Malie realized, after several moments had passed, that Mr. Klein had gracefully vanished from the domestic scene as soon as they had arrived. When she went to the door and looked out into the yard she saw him standing by his motorcar, gazing round at the farm and woods and land in a contemplative way. She began to walk towards him, then changed her mind and went to fetch Mama so that he could be shown to his room.
When they had first known Mr. Klein would be coming to the farm, Malie had tried to imagine how he would fit in, but her imagination bad failed. At the farm they lived casually, simply. There was no grand entertaining and everyone behaved and dressed in a relaxed and informal way. The thought of Mr. Klein with his smooth well-cut city suits and his sad sophisticated manners adapting himself to country life was completely incongruous.

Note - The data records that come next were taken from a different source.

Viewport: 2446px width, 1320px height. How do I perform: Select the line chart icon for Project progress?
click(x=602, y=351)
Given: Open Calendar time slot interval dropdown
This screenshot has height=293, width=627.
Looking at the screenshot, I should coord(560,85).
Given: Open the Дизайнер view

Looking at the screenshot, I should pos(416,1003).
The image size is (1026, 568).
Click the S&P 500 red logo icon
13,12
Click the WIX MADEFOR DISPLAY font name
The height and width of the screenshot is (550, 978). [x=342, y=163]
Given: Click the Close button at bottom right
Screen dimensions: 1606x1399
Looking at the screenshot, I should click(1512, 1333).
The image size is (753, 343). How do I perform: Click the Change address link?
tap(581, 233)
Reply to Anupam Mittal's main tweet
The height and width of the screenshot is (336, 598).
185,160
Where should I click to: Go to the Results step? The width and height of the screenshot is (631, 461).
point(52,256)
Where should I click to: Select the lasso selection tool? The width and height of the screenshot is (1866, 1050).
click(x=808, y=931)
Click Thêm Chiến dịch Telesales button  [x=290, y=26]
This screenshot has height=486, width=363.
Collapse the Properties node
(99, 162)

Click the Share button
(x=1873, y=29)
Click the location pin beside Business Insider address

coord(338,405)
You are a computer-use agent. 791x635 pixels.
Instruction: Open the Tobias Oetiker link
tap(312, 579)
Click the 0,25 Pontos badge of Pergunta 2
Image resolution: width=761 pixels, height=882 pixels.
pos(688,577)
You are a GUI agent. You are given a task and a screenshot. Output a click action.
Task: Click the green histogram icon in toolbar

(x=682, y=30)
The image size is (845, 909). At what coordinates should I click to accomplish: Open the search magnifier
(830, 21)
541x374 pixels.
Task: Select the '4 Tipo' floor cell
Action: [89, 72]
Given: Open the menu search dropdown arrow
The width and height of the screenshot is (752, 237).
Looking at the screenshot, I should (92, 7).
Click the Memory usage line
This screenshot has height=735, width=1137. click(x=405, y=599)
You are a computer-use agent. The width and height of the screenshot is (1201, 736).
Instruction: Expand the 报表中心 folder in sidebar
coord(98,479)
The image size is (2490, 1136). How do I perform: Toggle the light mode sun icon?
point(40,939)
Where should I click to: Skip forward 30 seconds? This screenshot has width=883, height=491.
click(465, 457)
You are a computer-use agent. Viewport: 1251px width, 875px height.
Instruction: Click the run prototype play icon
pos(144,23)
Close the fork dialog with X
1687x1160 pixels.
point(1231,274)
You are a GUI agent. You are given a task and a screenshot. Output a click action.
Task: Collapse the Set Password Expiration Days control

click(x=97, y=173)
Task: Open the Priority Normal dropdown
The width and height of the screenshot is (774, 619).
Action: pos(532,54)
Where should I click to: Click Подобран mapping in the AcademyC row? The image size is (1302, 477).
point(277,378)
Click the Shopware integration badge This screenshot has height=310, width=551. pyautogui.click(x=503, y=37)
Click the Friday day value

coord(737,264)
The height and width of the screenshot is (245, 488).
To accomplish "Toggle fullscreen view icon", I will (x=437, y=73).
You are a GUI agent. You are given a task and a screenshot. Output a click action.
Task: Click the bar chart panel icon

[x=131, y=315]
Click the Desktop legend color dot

Indeed, when he came to breakfast on the first morning he did look wrong, but not as wrong as she had expected. He was wearing riding breeches and boots, as expensive as everything else he wore. They looked wrong because there were no horses for riding any more, only the poor old things left from the war that pulled the carts around the farm. But Mr. Klein obviously didn’t expect to ride. He walked round the farm, studying the fields and animals, and in the afternoons he changed into a cream tussore suit and took everyone for drives in the motorcar. Once he suggested a picnic.
“We could go up to the Meadow, Malie!” Jozsef said eagerly. “We haven’t been to the Meadow for years!”
“No!”
“Oh, Malie, why not?”
But Leo remembered. He remembered the golden afternoons with Karoly and the times they had fallen in the brook. He didn’t want to go there either, any more than he wanted to go down to the river, to the place where Uncle Sandor had taken them that first time.
‘“I don’t want to go either,” he said stoutly.
Mr. Klein gazed upon them, each in turn, a reflective gaze, studying their faces, thinking.
“So,” he said at last. “Then we shall not go.”
Malie found Mr. Klein something of a strain at first. She couldn’t say what was the matter except that he was always there. Sometimes—most times—Mama was there too, on other occasions the boys were present, but Malie always felt that she must be the one to entertain, to listen, to talk, to see that Mr. Klein was not bored. But gradually she came to realize that Mr. Klein was quite happy not to be entertained. Walking through the acacia woods, driving in the motorcar, watching the hay being cut, he was content to remain silent and have her silent also.